While no one can get their hands on a 12-inch Retina display MacBook at the moment, iFixit did grab a refreshed 13-Inch MacBook Pro, and gives us the first look at the Force Touch trackpad the device shares with the soon to be released 12-inch MacBook.
Apple’s “Taptic Engine” is powered by an array of electromagnets that rapidly push and pull against a metal rail mounted beneath the trackpad, to create a tiny “buzz” of feedback with each click (and a second buzz for a “force click”)… Based on the wiggly pattern of traces stuck to the metal tabs, we’re pretty sure the magic pressure sensors in the new Force Touch trackpad are tiny strain gauges. Mounted on flexing metal supports, they detect the amount of flex on each—and based on that, the force from above.

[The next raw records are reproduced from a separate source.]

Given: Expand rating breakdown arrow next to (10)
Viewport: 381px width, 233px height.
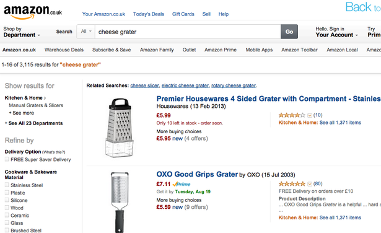Looking at the screenshot, I should click(x=310, y=115).
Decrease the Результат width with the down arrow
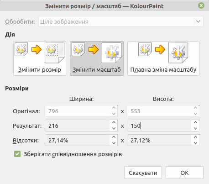209x184 pixels. [x=114, y=129]
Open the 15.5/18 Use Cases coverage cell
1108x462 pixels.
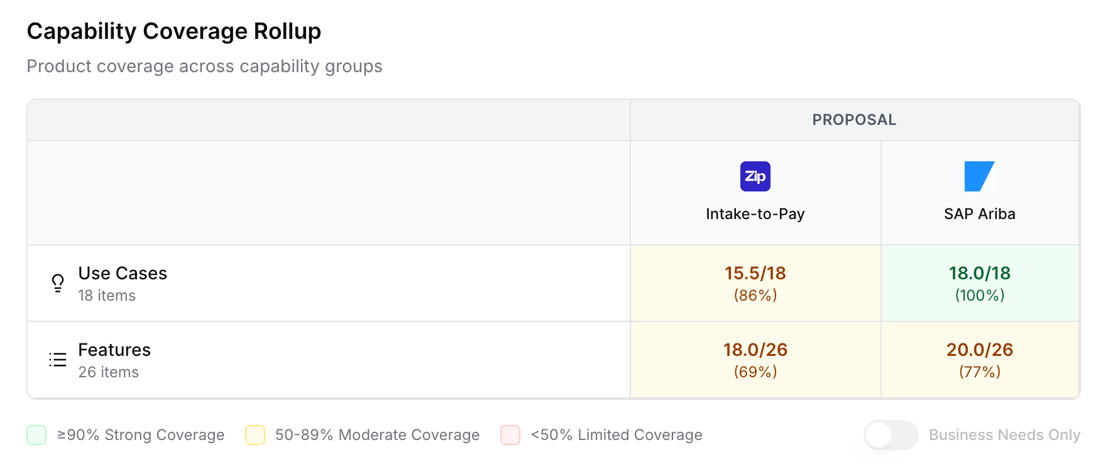click(x=755, y=283)
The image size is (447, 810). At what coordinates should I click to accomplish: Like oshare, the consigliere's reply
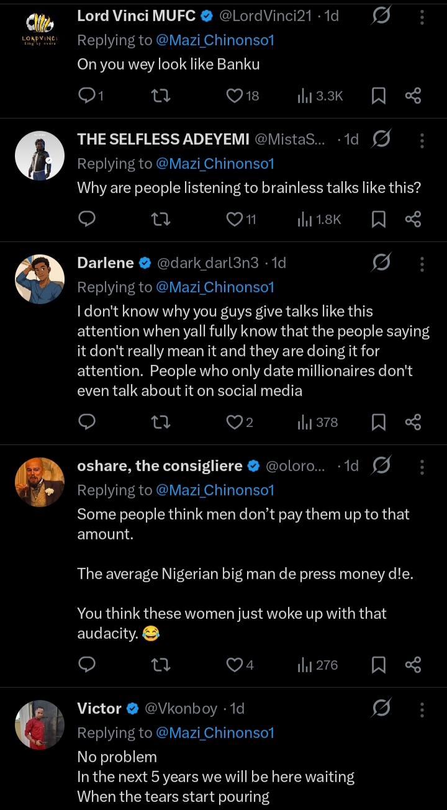[x=235, y=665]
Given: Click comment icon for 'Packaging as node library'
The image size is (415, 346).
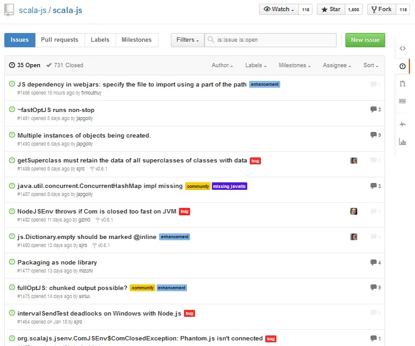Looking at the screenshot, I should [373, 263].
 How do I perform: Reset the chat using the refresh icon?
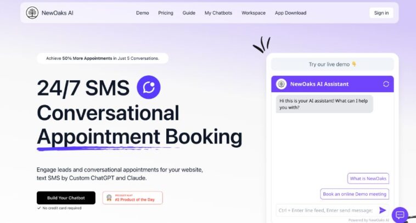click(386, 84)
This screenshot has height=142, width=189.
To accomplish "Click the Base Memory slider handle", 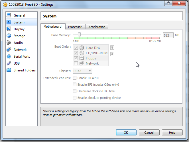I will (79, 35).

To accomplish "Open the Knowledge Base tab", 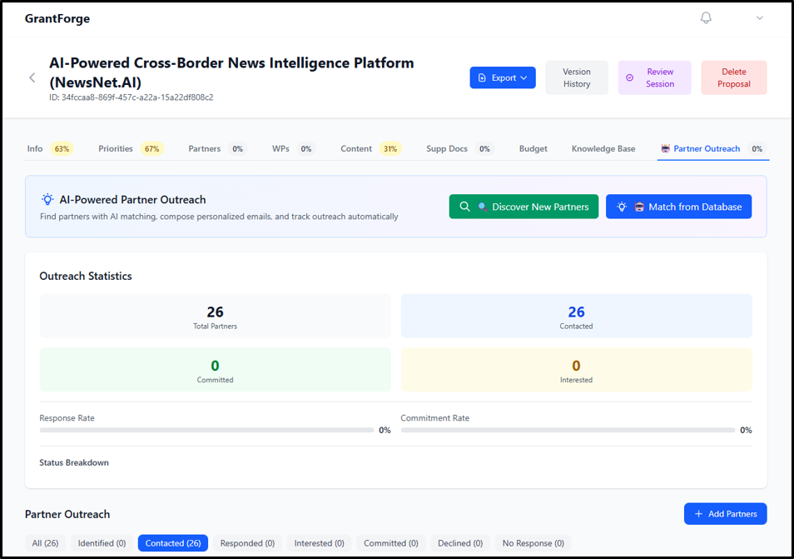I will [x=603, y=148].
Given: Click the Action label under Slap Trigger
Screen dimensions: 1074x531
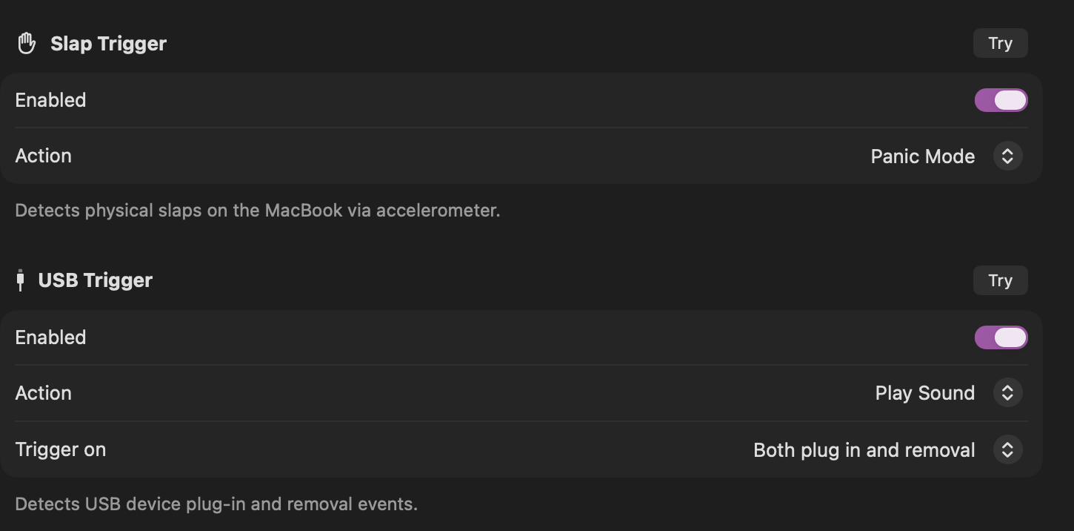Looking at the screenshot, I should point(43,156).
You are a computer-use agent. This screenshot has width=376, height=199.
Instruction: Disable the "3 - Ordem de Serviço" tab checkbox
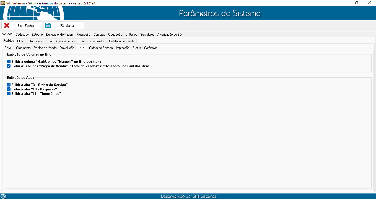[9, 85]
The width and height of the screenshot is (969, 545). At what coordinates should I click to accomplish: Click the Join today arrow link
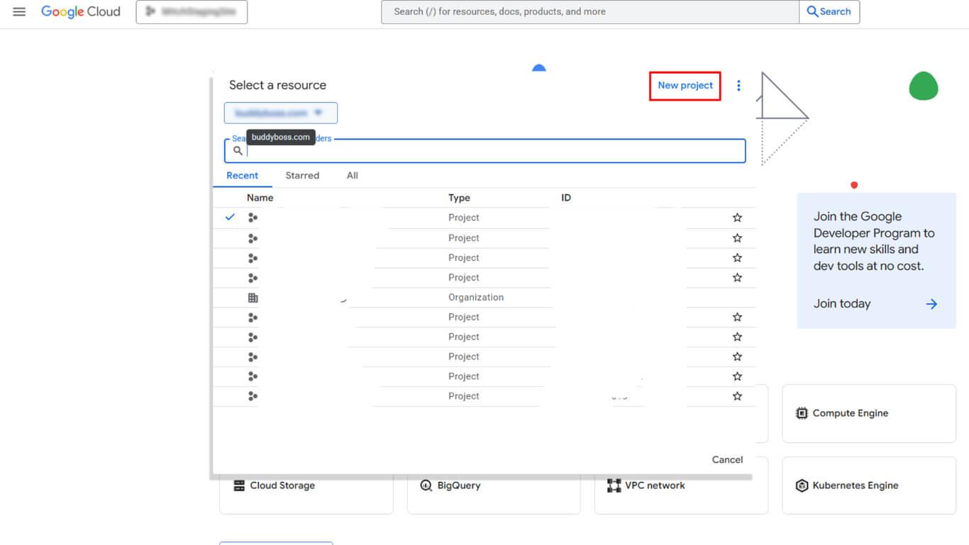coord(931,304)
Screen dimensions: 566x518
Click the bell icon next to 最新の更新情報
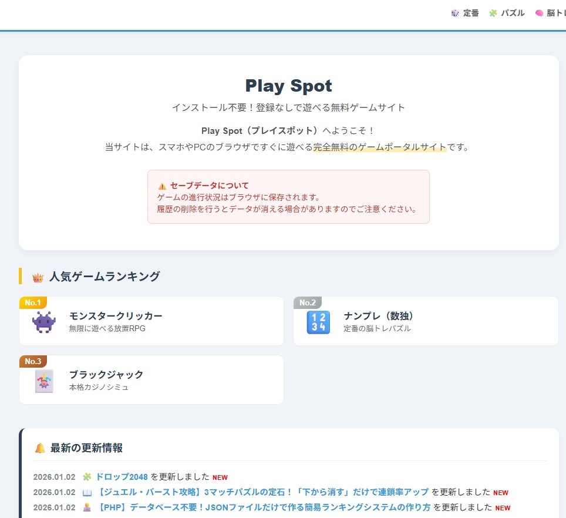[x=39, y=448]
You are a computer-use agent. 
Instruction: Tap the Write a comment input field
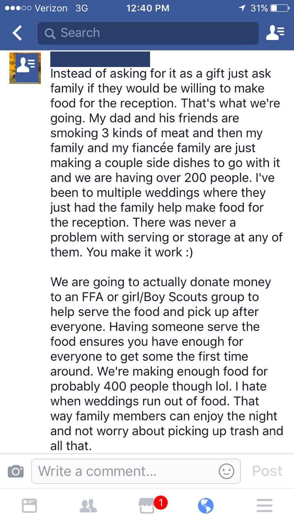[123, 471]
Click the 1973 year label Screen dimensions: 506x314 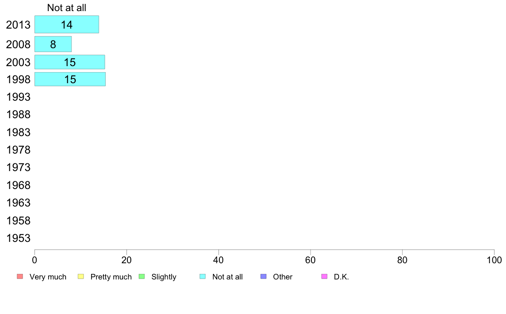tap(18, 168)
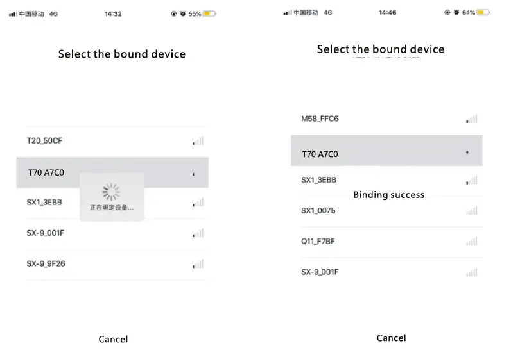Tap the Binding success message
520x364 pixels.
[388, 195]
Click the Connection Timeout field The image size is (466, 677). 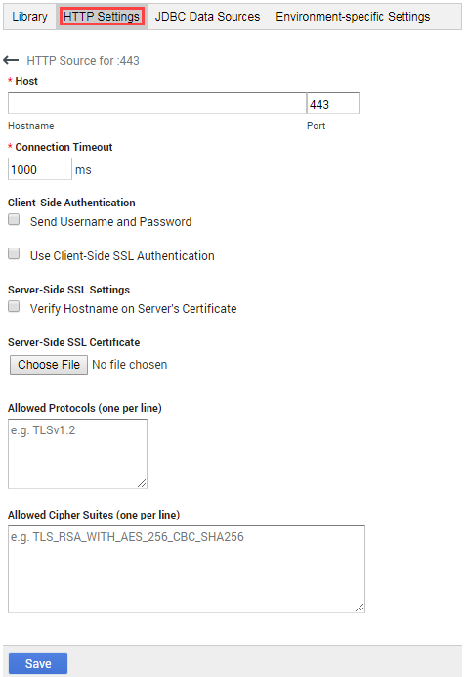40,169
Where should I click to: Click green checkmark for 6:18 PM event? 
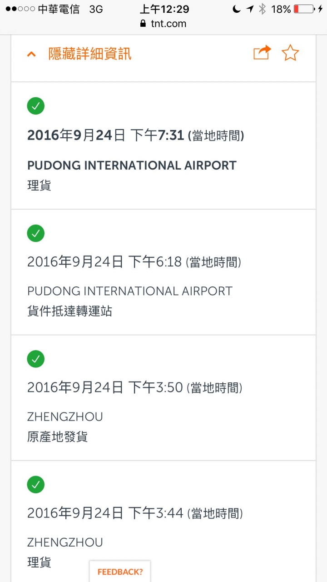pyautogui.click(x=35, y=233)
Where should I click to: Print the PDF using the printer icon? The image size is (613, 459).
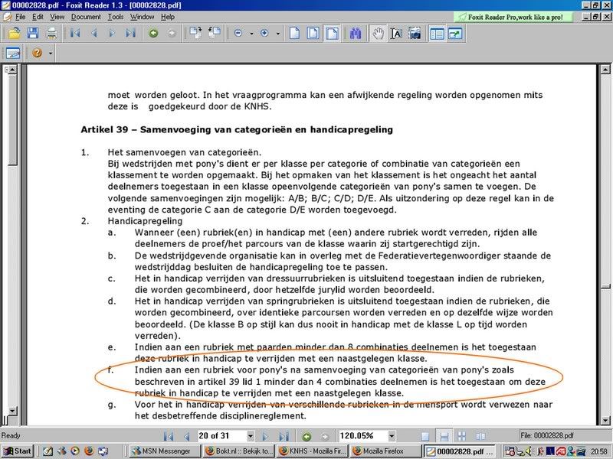[51, 33]
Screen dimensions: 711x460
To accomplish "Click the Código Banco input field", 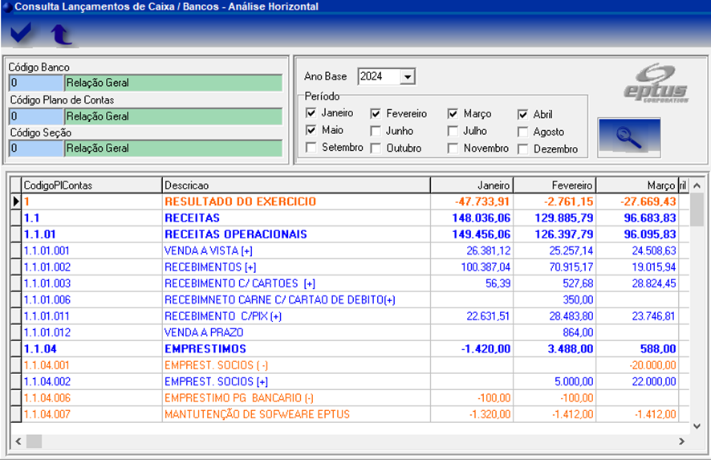I will [x=35, y=83].
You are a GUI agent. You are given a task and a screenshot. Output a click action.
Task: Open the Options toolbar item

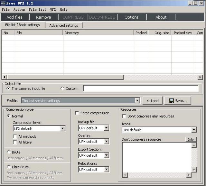point(131,17)
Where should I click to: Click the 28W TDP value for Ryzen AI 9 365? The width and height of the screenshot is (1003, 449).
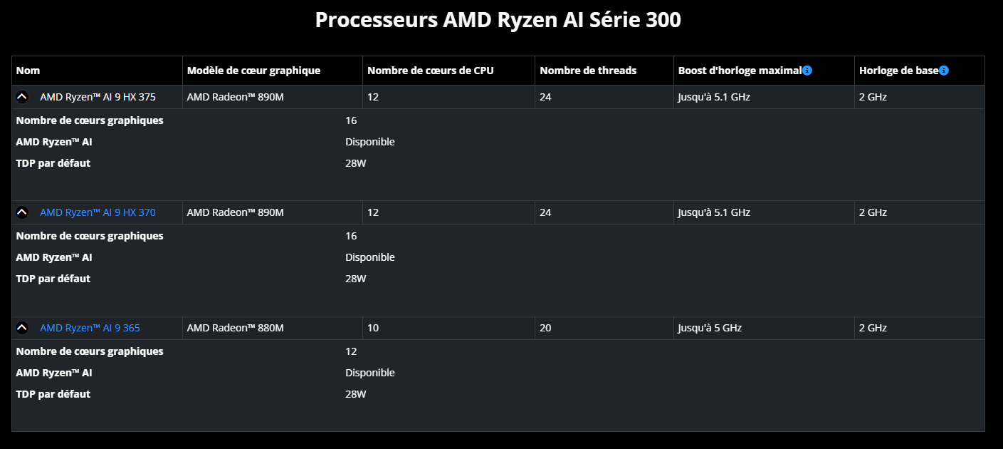point(356,394)
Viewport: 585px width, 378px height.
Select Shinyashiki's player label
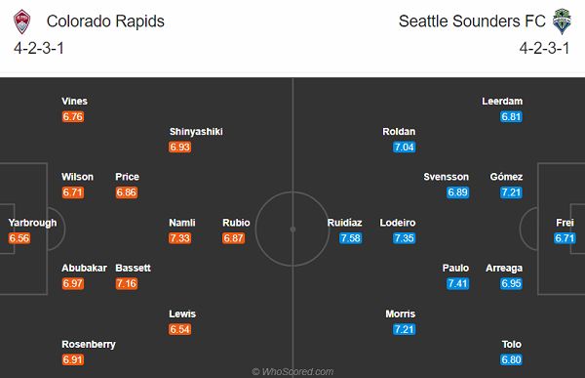point(196,132)
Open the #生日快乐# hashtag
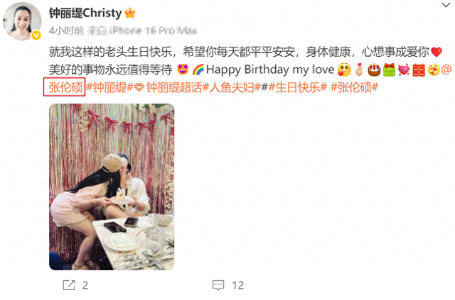 coord(298,87)
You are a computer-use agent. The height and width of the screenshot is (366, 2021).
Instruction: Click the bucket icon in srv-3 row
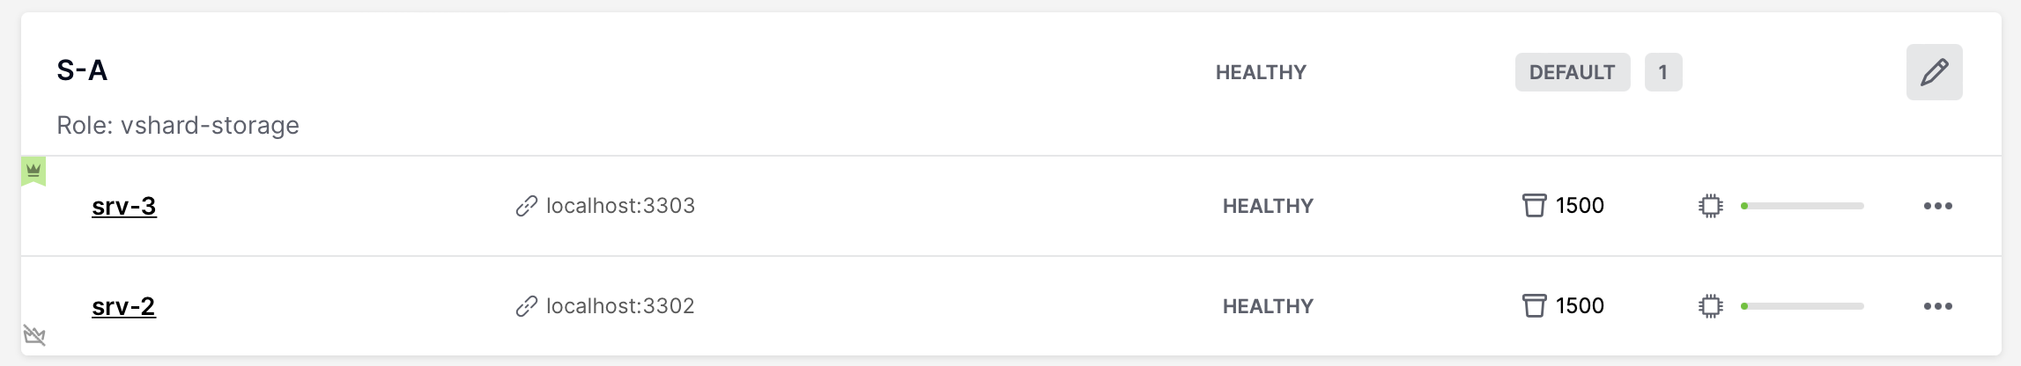(1535, 206)
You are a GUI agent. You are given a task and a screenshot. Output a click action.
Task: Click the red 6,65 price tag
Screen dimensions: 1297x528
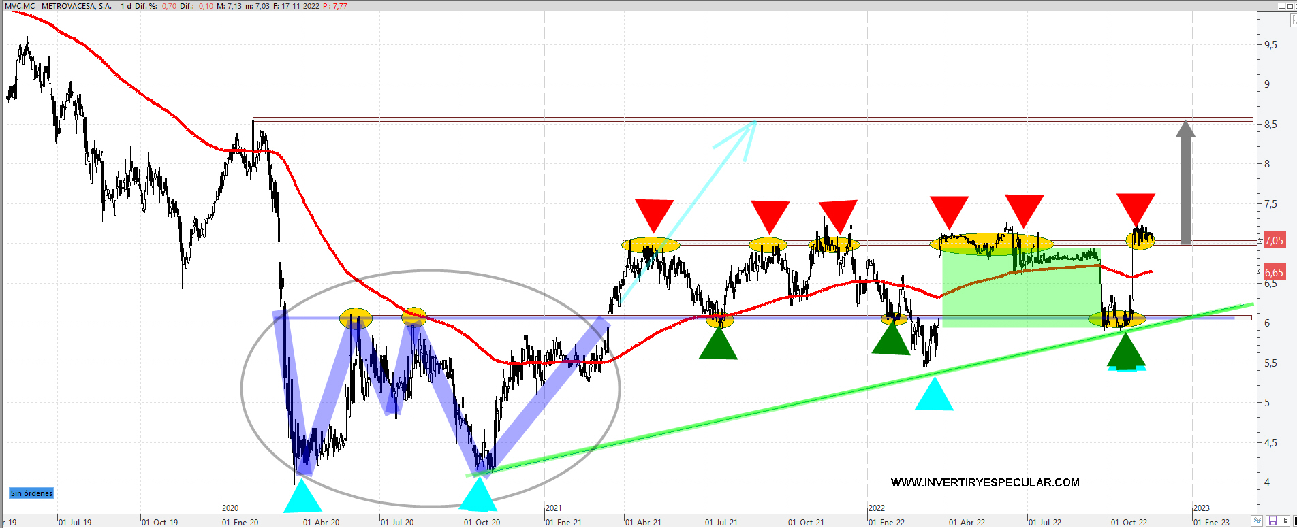pyautogui.click(x=1274, y=272)
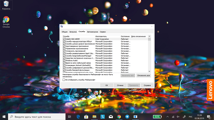This screenshot has height=120, width=214.
Task: Enable hiding all Microsoft services checkbox
Action: point(64,80)
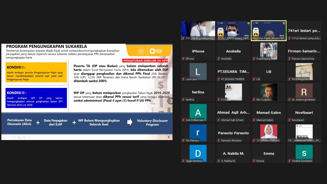The height and width of the screenshot is (184, 327).
Task: Select 741_KPP Pratama video tile
Action: [x=233, y=30]

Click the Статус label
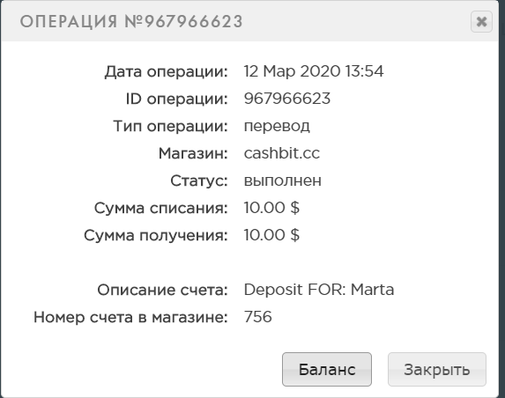[x=199, y=181]
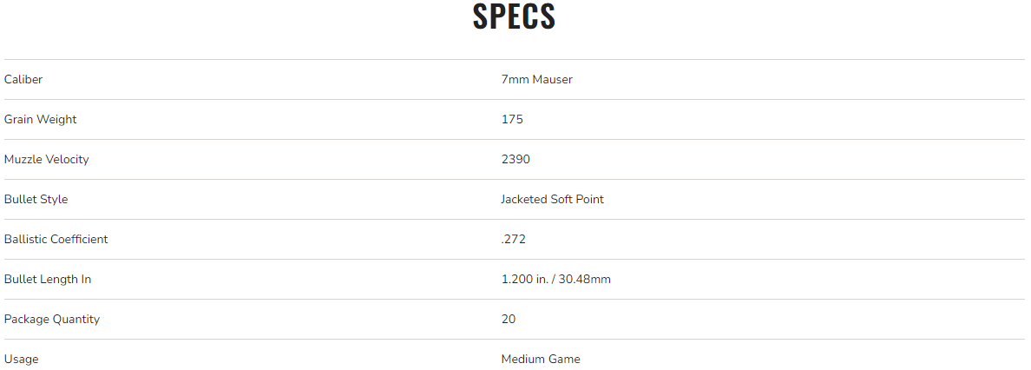Click the Ballistic Coefficient label

56,239
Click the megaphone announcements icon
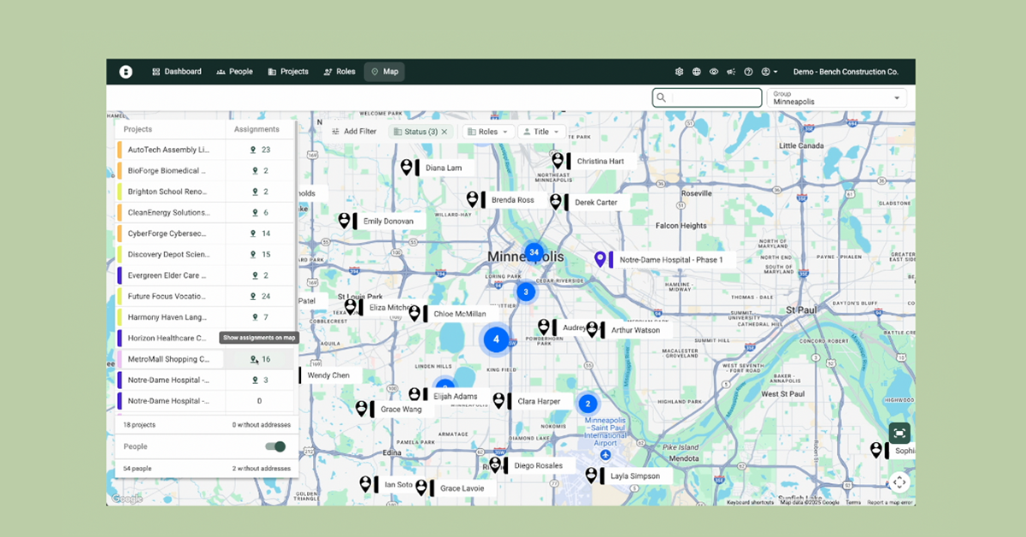Image resolution: width=1026 pixels, height=537 pixels. click(x=731, y=72)
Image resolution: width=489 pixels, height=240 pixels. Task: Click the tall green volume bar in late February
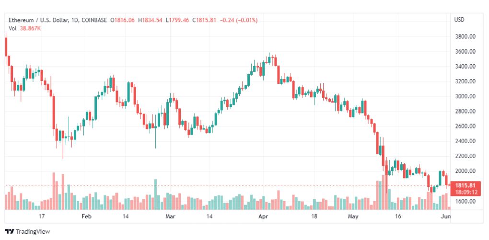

The teardown revealed two chips being used to operate the Force Touch trackpad, the ST Microelectronics 32F103 ARM Cortex-M based microcontroller and the Broadcom BCM5976 touch digitizer.
Other internal components in the Early 2015 Retina 13-in MacBook Pro include:
- Intel SR26K Dual-Core i5-5257U processor with Intel Iris Graphics 6100
- SK Hynix H9CCNNNBLTALAR LPDDR-SDRAM
- Cirrus 4208-CRZ HD audio codec
- Intel DSL5520 Thunderbolt 2 controller
- Texas Instruments TI 58872D
- Fairchild Semiconductor DE46SY
- SK Hynix H5TC4G63AFR 4 Gb (512 MB) DDR3 SDRAM
- Texas Instruments/Stellaris LM4FS1EH SMC controller
- Broadcom BCM15700A2
- Texas Instruments HD3SS213 DisplayPort differential switch
- Samsung S4LN058A01 PCIe 3.0 x4 AHCI flash controller
- Samsung K4E4E324ED 512 MB LPDDR3 DRAM
- Samsung K9LDGY8S1D-XCK0 16 GB flash storage
- Parade Technology PS8401A HDMI jitter cleaning repeater
- Genesys Logic GL3219 SDXC card reader controller
- NXP Semiconductors PCA9501 8-bit I/O expander
As usual, iFixit applied a repairability score to the new MacBook Pro, giving it a lowly 1 out of 10 score, (10 being the easiest to repair), due to:
- Proprietary pentalobe screws continue to make opening the device unnecessarily difficult.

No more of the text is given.